If you want to shout the 'T' slur on Lambton Quay or on an anonymous X account that you run specifically to avoid professional accountability, and you are—say, a senior anaesthetist - well, you can't - not if you want to keep your job. You gave up that right when you freely entered into an agreement with the guild to get economic benefits and the social prestige of the profession.
The Bottom Line
Here's the thing: we at Rights Aotearoa believe in free speech. Real free speech. Not the selective, self-serving version peddled by those who want freedom without responsibility. We believe you should be able to say almost anything—and face the consequences when that speech causes real, tangible harm.

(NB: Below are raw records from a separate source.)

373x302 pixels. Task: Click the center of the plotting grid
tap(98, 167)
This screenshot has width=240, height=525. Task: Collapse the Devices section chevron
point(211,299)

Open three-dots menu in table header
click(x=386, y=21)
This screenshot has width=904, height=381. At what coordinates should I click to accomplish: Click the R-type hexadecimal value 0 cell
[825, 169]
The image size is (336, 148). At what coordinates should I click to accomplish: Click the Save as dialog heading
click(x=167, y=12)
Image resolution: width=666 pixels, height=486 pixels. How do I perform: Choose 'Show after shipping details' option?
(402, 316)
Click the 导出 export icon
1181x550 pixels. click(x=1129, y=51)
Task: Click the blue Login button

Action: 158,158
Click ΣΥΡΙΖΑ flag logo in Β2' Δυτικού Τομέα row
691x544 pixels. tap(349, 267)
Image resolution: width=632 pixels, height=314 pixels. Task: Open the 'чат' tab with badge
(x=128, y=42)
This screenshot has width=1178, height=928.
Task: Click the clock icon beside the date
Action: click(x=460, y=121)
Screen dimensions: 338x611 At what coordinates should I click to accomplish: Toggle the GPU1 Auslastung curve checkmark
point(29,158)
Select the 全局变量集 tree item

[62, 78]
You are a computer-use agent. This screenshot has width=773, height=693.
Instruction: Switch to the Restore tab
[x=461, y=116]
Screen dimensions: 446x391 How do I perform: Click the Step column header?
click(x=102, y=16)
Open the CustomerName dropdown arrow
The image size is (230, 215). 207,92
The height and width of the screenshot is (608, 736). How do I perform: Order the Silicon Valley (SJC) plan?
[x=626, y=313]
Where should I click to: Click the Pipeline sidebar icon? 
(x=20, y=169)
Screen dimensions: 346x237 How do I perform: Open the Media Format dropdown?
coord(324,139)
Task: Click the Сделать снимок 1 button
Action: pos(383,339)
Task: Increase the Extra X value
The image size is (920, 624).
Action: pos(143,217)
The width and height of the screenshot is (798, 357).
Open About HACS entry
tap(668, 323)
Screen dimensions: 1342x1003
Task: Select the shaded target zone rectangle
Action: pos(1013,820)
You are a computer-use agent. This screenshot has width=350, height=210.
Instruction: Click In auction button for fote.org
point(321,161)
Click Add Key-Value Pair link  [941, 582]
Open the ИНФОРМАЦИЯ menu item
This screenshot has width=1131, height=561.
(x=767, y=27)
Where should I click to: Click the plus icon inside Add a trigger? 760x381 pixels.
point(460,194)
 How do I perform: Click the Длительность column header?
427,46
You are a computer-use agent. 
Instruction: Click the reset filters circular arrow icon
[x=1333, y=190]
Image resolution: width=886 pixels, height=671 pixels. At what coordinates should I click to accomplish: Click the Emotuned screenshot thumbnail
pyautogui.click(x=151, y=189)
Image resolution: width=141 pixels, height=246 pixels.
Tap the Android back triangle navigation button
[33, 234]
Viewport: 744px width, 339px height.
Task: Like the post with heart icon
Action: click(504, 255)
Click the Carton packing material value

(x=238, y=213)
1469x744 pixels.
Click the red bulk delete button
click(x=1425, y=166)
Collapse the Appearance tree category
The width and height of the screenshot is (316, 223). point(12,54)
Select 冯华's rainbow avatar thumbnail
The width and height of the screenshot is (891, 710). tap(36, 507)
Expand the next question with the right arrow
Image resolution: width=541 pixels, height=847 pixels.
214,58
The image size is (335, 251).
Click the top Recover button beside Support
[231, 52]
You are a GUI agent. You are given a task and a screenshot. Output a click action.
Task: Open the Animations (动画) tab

So yes, criticise us. Challenge our positions. Question our methods. That's democracy. But don't hide behind the banner of free speech while simultaneously trying to silence your critics through complaints and legal threats. That's not principled—it's pathetic. And don't attack people's disabilities anonomously when you are a—checks notes—a disability researcher, yes that's aimed at you, Dr Carol Hamilton. You have my email for the defamation proceedings. But don't forget that would open you up to civil discovery....
And to those who find themselves featured in our commentary: if you don't like being called out for your public positions, perhaps reconsider having public positions. Or better yet, have better positions.
Ngā mihi nui,
Paul Thistoll
CEO, Rights Aotearoa
P.S. For those keeping score at home: Yes, this entire piece is an exercise in free speech about free speech. Meta enough for you?